Моргот мог бы отнести эту фразу и на счёт самого Келегорма. Тот не считал себя сломленным, но положение пленника его угнетало: он должен бы был мстить за смерть близких, и мстить яростно — но не мог, и мягкие условия оказались ничуть не лучше суровых, только теперь ещё и оправданий себе у него не было.

Он выхватил один, украшенный звездой дома Феанора, и сделал выпад.

— Этот клинок принадлежал одному из верных моего брата, когда ты пленил их, — обвиняющие произнес он.

— Разумеется. Но ты можешь носить его, если он тебе дорог. Впрочем, защищаться тут не от кого.

Но нолдо был далек от того, чтобы покорно согласиться.

— Что, если я вызову на поединок тебя, вероломный айну?

Келегорм вскинул голову — Моринготто улыбнулся, но ответной улыбки не вызвал (само собой, он на нее и не рассчитывал). Однако пленник требовал от него защищаться, что и пришлось сделать, обретя в угоду ему телесную форму. В свои времена он крушил врагов молотом тьмы, зачарованным и непобедимым, но сейчас достал, уравновешивая шансы, обычный клинок работы тех эльфов, что служили ему ещё с прошлой эпохи. Обычно Моргот не участвовал в боях ради удовольствия: если он бил, то бил, чтобы поразить; но и нолдо был настроен не менее решительно.

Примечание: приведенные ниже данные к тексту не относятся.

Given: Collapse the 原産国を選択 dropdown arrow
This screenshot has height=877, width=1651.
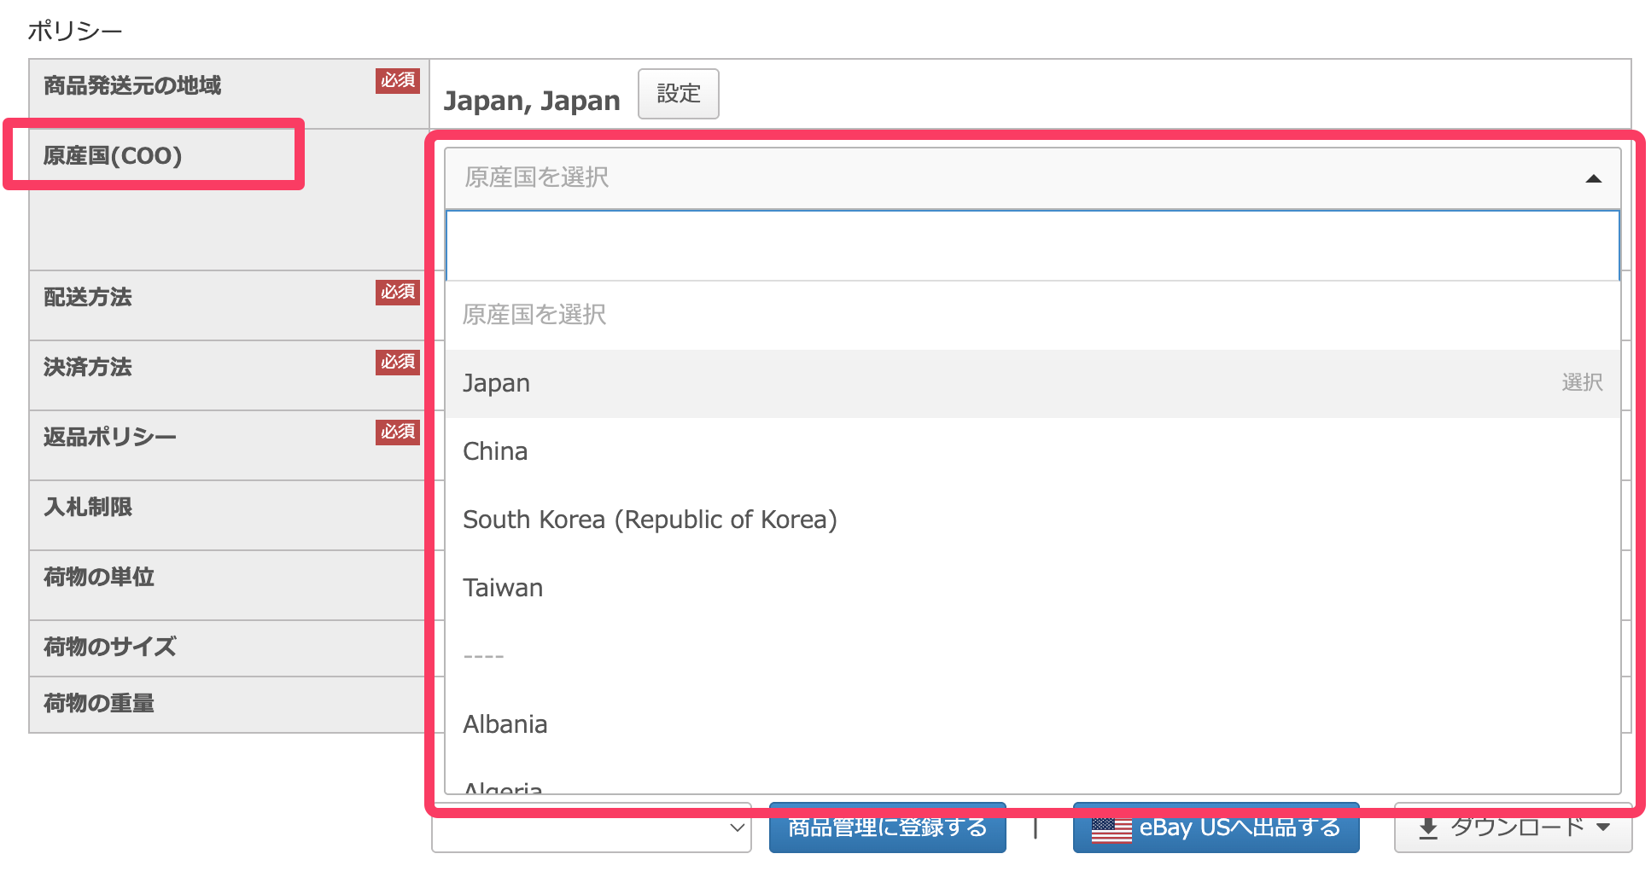Looking at the screenshot, I should click(x=1592, y=178).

— Раз так, выбери себе и доспехи, а я отлучусь за своими, — сказал он Келегорму.

В этом заключалась определенная хитрость: его стальная броня была неуязвима, в отличие от простых лат, что его пленник выбрал себе; к тому же он успел вернуться быстрее и оставшееся время наблюдал, как нолдо вооружается: отправил ему орка в качестве оруженосца, чтоб тот помог справиться с нагрудником и затянуть ремни наплечников.

Бой, хотя Келегорм и стремился двигаться быстро и разить насмерть, давался ему тяжело: то ли с непривычки и от неудобства этих лат, то ли из-за того, что его клинок отскакивал от доспеха врага, а ударить точно в щель, в уязвимое место он не мог — ему чаще приходилось отбивать удары огромной силы или уворачиваться от них, а не наступать. Череда контратак утомила его, но он не выказывал слабости. Моринготто не ускользал намеренно, но каждый раз оказывался быстрее. И он не мог даже упрекнуть его, потому что собственные движения казались нолдо тяжеловесными и медлительными донельзя. И его враг видел это, и поддавался, затягивая битву ещё сильнее. Сам Моргот мог ясно читать череду мыслей и сомнений; нолдо уже осознал, что обращается с луком и стрелами куда более умело, чем с мечом. Но он не сдался. Наоборот, под конец Келегорм позволял себе удары даже ещё более уверенные и точные: разозлился и не хотел показать, что устал. Моринготто мог бы дать ему победить себя и уронить, прижимая лезвие к горлу: он-то понимал, что ни гибель его физического тела, ни развоплощение не приведут ни к чему. Свободы пленник не увидит. Резкие атаки сменялись периодами, когда он укрывался и едва заботился тем, чтобы отбивать выпады. Последний отчаянный удар — Моргот отступил в сторону в самый последний миг, и нолдо упал, коснувшись земли руками. Тут уж он его не упустил — не из злости, скорее потому, что битва ему наскучила.